Lithium, caffeine, melatonin, and indomethacin have been reported to be effective against hypnic headache. 2 Especially, our patient showed a satisfactory response to ramelteon. We previously reported that ramelteon immediately suppressed cluster headache attacks during sleep and resulted in no adverse effects. 3 Ramelteon is a highly selective melatonin MT1/MT2 receptor agonist that is used in insomnia therapy. 3 Interestingly, the mean half-life of 8 mg ramelteon dosage is longer than that of melatonin (1.4 h vs. 30–50 min). 3 After oral administration, ramelteon undergoes an extensive first-pass effect during hepatic metabolism. 3 The half-lives of the main metabolites, one of which is 20- to 100-fold more active than melatonin, range from 1 h to 3 h. 3 Arai reported a case of unilateral hypnic headache with rapid response to ramelteon. 4 This case occurred in an 81-year-old woman with hypnic headache. Treatment with 8 mg ramelteon at bedtime rendered her headache-free period without side effects for more than 6 months. Ramelteon is generally well-tolerated by elderly individuals; therefore, it may be a prophylactic option for patients with hypnic headache and orofacial pain resembling hypnic headache.
Clinical implications
Orofacial pain can resemble hypnic headache.

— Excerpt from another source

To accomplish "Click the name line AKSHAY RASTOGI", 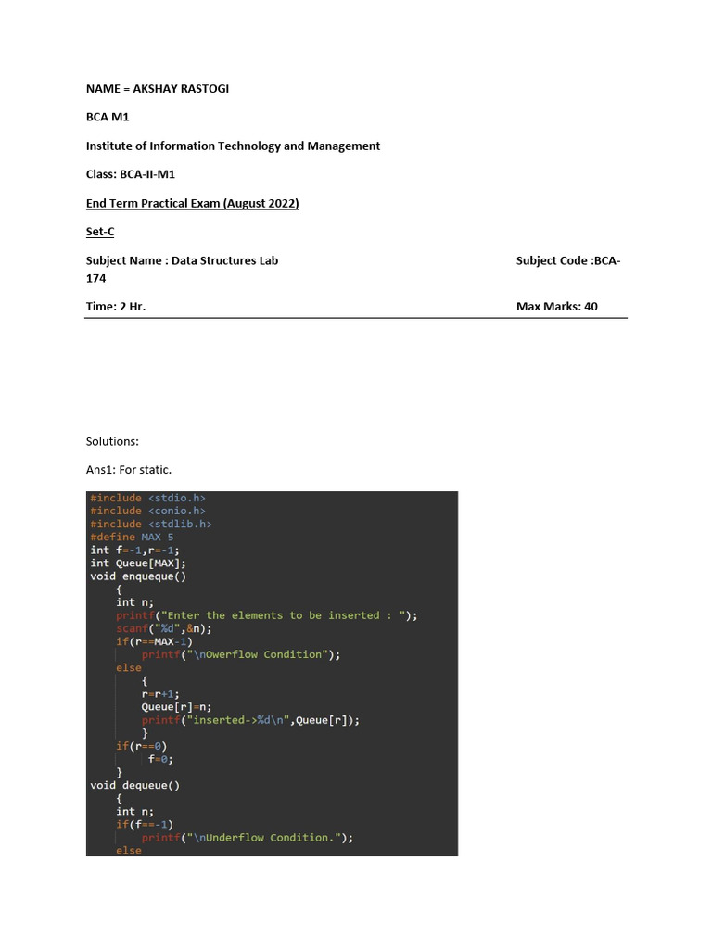I will click(x=158, y=89).
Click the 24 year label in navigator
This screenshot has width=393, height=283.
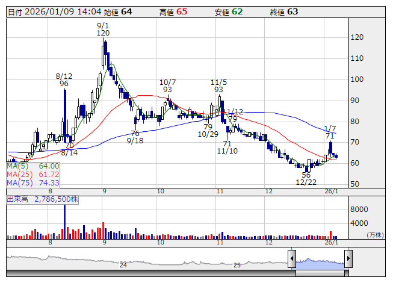[x=123, y=265]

We should review the cases of such patients and classify them according to ICOP.
Footnotes
Declaration of conflicting interests
The author(s) declared no potential conflicts of interest with respect to the research, authorship, and/or publication of this article.
Funding
The author(s) received no financial support for the research, authorship, and/or publication of this article.
Informed consent
Informed consent was obtained from the patient to utilize her medical records and case for the purpose of this report. All information has been appropriately de-identified.